[Data to use Boundary: Start]

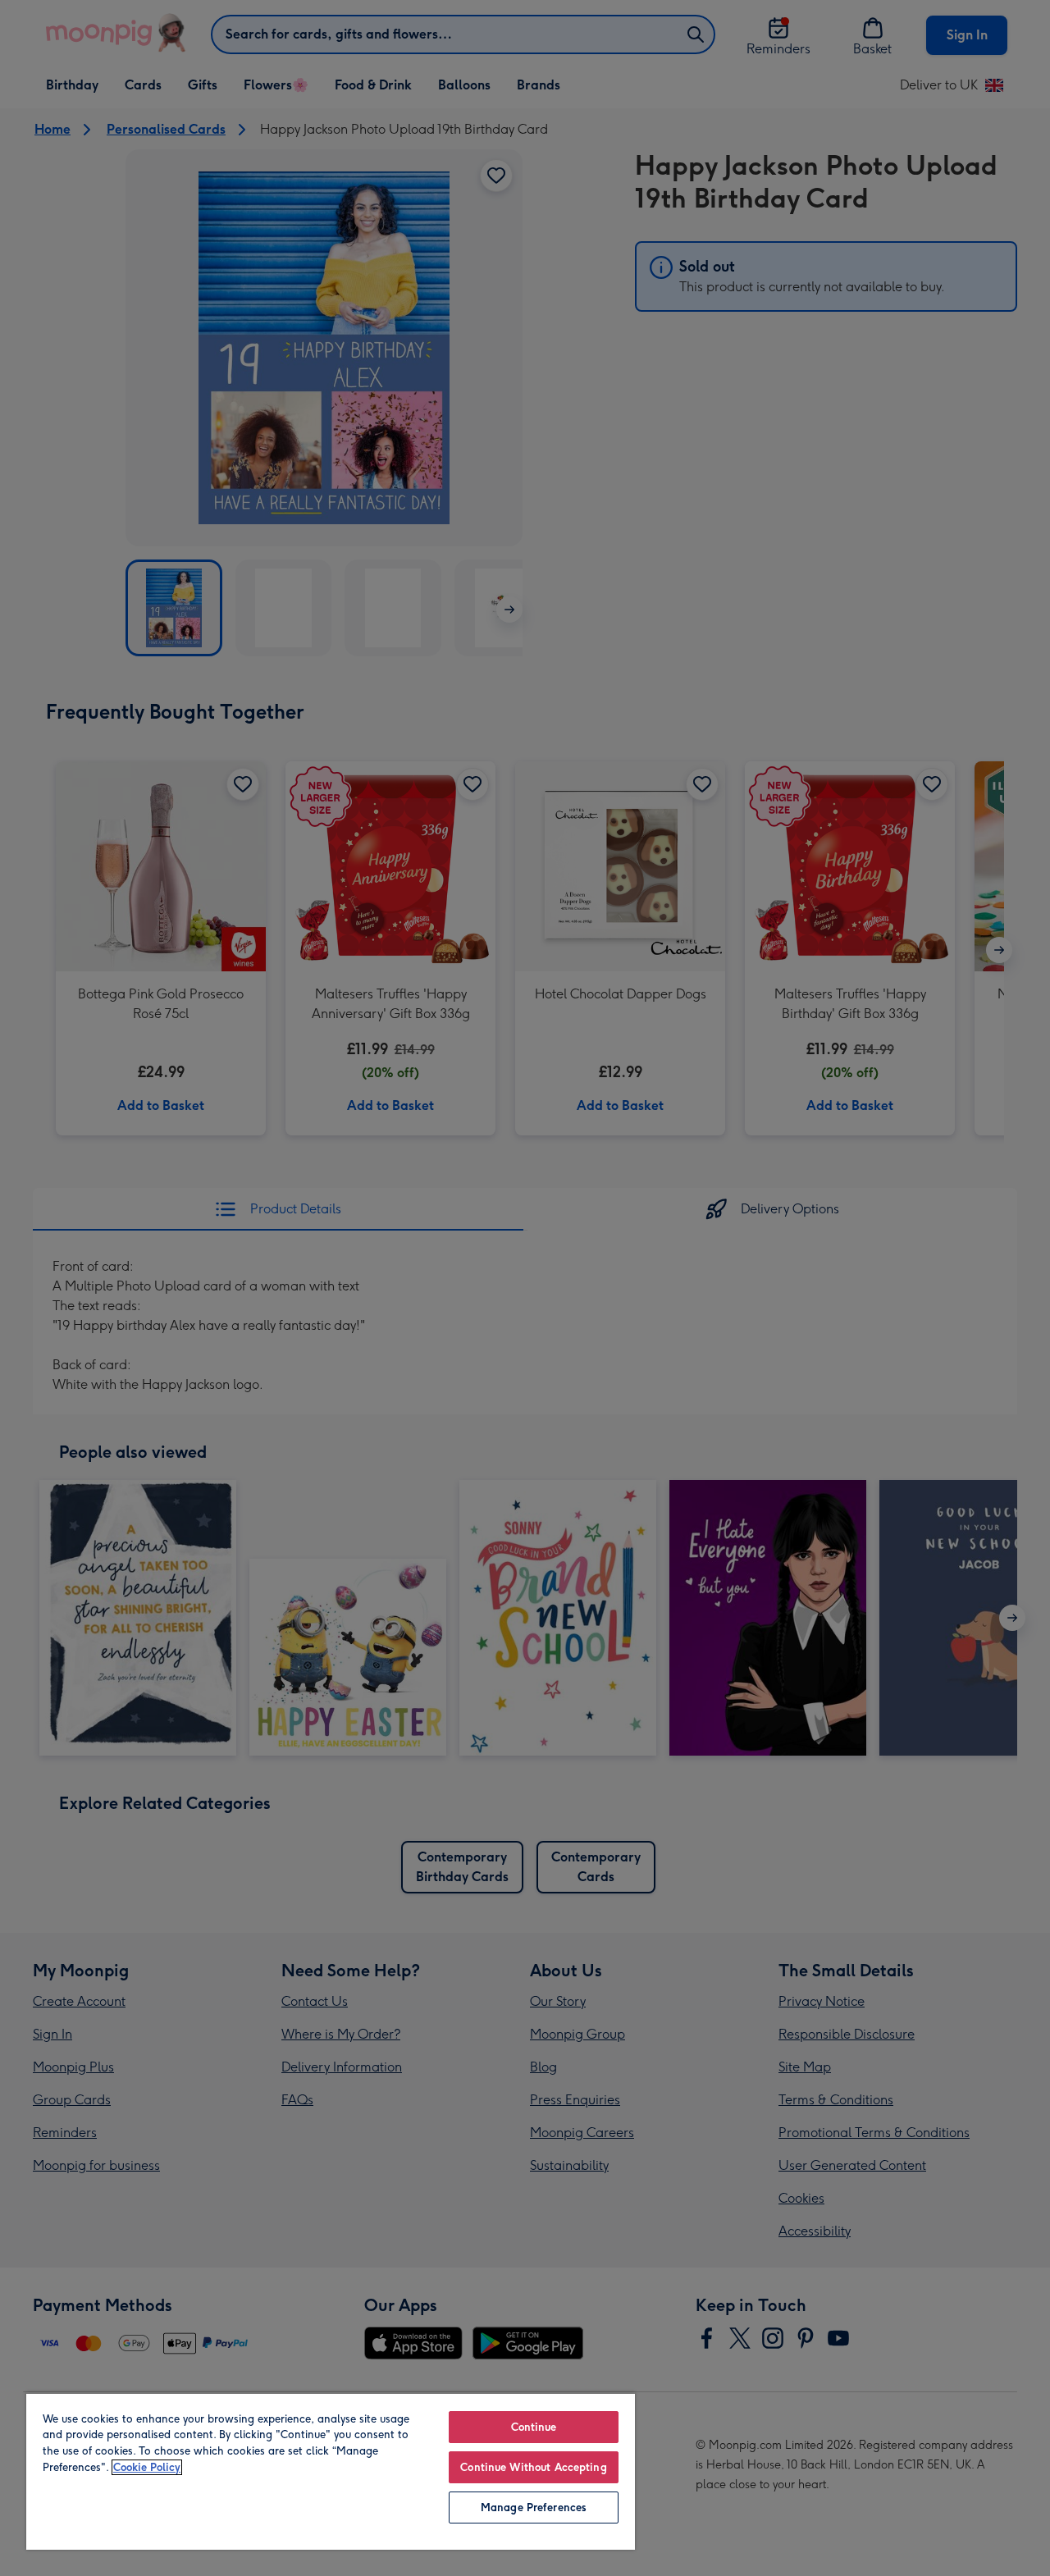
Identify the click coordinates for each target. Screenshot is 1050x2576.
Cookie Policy (146, 2467)
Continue (534, 2427)
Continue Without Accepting (533, 2467)
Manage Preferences (534, 2507)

[Data to use Boundary: End]

» **The task**
Only one span is to be repeated: the line with "Continue (534, 2427)" through the final line of the entries above, word for word.

» **Solution to this task**
Continue (534, 2427)
Continue Without Accepting (533, 2467)
Manage Preferences (534, 2507)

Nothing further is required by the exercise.